Dienstag, 30. Juni 2020
645
Mangelnde Aufklärung über sich selbst ist immer auch ein Schutz, vor allem ein Schutz vor sich selbst. Diesen Schutz zu verlieren – dafür muss die Zeit reif, dafür muss man vorbereitet und bereit sein. Aufklärung über sich selbst kann allzu leicht überfordern, kann hilflos machen. Und diese Hilflosigkeit kann gefährlich sein, gefährlicher noch als Naivität und Unmündigkeit.
Freitag, 19. Juni 2020
644
Traurig – wie viele kluge, zum Denken fähige Menschen wir nach wie vor an Ideale, Idealismen oder gar Ideologien verlieren. Und natürlich auch an die Feinde des Ideals.
Meine eigenen Ideale, durch die ich hindurchgegangen bin, waren eher Experimente als Überzeugungen. Experimente, die stets am Wirklichen gescheitert sind.
Sonntag, 7. Juni 2020
643
Zu Nr. 636: Gott – das Nichts, das das Nichtige nichtet. Mit diesem Satz ist tatsächlich alles gesagt, von diesem Satz ausgehend lässt sich alles sagen. Nicht zuletzt dies: Wenn wir von Gott reden wollen, müssen wir vom Menschen reden (Bultmann). Oder besser: Von Gott reden heißt vom Weltwirklichen reden. Und diese Rede kann nur zwei Absichten haben: Entzauberung des Wirklichen und Entmächtigung des Wirklichen. Damit zugleich: Selbstentzauberung des Menschen und Selbstentmächtigung des Menschen.
642
Auch so lässt sich Weltwirklichkeit interpretieren: Jeder Augenblick, in dem sich das Wirkliche für uns fügt, ist Anlass zu Dankbarkeit und Demut. Seitdem wir an Newton, seitdem wir an eine gesichert funktionierende und dienstbare Wirklichkeit glauben, haben wir Dankbarkeit und Demut verlernt.
Aber auch: Seitdem wir an Newton glauben, sind wir selbst nichts anderes mehr als Funktionäre und Diener des Wirklichen.

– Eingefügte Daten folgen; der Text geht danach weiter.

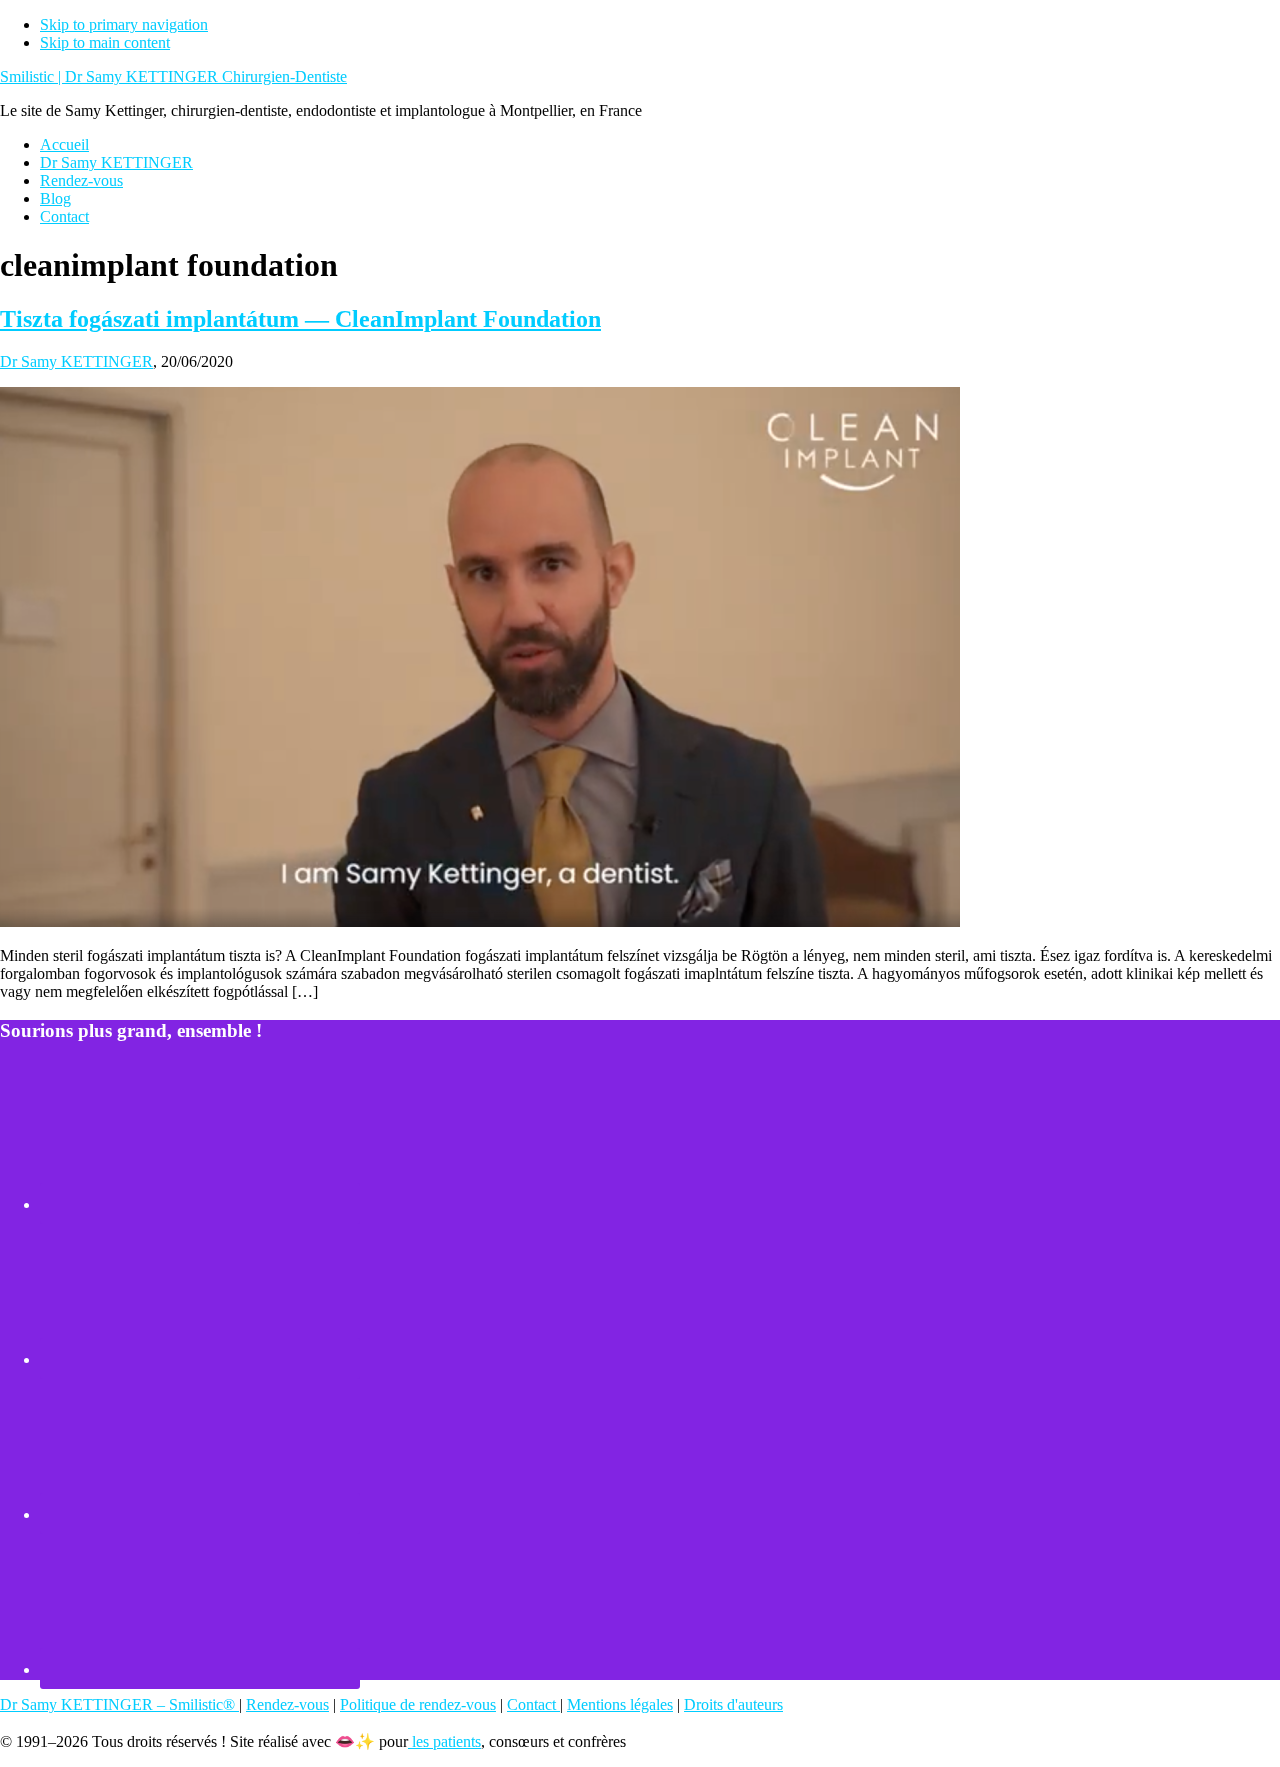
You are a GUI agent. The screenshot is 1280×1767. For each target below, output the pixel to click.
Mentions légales (620, 1704)
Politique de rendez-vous (418, 1704)
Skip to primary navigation (124, 24)
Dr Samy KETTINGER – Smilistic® (119, 1704)
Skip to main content (105, 42)
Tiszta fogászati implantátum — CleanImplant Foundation (300, 319)
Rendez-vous (287, 1704)
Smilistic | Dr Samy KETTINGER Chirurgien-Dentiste (173, 76)
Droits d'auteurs (733, 1704)
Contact (533, 1704)
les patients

In der gegenwärtig zu beobachtenden Sehnsucht nach der Ausnahme, gerade auch in der Sehnsucht nach politischer Willkür, könnte sich die tiefer liegende Sehnsucht Ausdruck verschaffen, nicht länger bloß funktionieren und dienstbar sein zu müssen.
641
Der Fehler reformatorischer Gottesverflüchtigung: Neben dem unsichtbar werdenden Gott wird ein wirklicher Gott behauptet, der von sich das zu offenbaren beschlossen hat, was uns fassbar und zu wissen notwendig ist. Dieser Gott ist jedoch eine sich selbst destruierende Gültigkeitsfiktion (ein Schelm wer behauptet, die Selbstdestruktion des offenbarten Bildes sei die verborgene Absicht des Offenbarenden).
640
Vorhersehbarkeit gibt es immer nur im Nachhinein.